The European Commission has agreed to relax its rules on CAP payments in ten countries, after harsh climatic conditions in the first half of the year damaged or destroyed many crops.
Farmers in Belgium, the Czech Republic, Spain, Italy, Latvia, Lithuania, Hungary, Poland, Portugal and Finland will be offered higher advances on their Common Agricultural Policy (CAP) direct payments and rural development funding this year, as a buffer against climate-related profit losses.
The Commission announced the decision on Monday (4 September) to lift the limit for advance direct payments from 70% to 85% of the total amount that farmers can receive. For rural development funds, the amount will increase from 50% to 75%. Advance payments on next year’s CAP subsidies can be made from 16 October.

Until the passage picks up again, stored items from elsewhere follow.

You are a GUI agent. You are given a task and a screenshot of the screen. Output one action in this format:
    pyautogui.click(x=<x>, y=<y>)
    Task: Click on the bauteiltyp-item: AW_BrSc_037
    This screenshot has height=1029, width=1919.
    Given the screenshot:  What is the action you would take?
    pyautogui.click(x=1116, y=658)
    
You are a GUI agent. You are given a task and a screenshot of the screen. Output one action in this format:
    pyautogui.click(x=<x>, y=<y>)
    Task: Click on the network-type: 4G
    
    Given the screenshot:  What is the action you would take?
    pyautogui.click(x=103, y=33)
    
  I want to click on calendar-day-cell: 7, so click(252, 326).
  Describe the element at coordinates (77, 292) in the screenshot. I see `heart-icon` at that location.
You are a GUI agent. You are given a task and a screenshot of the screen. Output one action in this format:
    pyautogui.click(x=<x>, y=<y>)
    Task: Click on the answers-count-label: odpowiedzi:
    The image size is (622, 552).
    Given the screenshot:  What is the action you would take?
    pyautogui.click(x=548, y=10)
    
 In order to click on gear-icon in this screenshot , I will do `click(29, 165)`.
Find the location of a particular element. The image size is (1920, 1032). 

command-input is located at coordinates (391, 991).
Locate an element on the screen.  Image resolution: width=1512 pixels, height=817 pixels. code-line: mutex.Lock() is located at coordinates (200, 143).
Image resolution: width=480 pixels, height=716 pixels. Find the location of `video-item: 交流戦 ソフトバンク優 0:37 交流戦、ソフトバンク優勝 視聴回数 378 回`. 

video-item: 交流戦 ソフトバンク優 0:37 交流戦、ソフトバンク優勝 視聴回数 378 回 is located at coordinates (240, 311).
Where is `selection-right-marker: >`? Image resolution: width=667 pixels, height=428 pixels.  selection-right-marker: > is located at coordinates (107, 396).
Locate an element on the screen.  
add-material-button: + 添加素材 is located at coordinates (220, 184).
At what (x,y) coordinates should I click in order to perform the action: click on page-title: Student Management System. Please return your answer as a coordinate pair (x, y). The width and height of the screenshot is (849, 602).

Extreme temperatures and drought in southern Europe and unusually wet weather in the north have reduced some crop yields, leaving farmers out of pocket.
France’s winemakers expect their 2017 harvest to be 18% lower than last year’s, which itself was among the lowest in recent decades. Italian wine producers are also bracing for a dip of up to 20%. Spring frost and a summer heatwave that sent temperatures soaring to highs of 55°C are to blame.
Meanwhile, Belgium’s apple producers are also expecting a drastic fall in production. A survey by the Flemish agriculture department and the association of Belgian horticulture cooperatives (VBT) found that “frost in April and poor spring weather” had cut production by an estimated 68% compared to 2016.
More countries may yet join the list for relaxed CAP payments, depending on the outcome of an ongoing Commission assessment.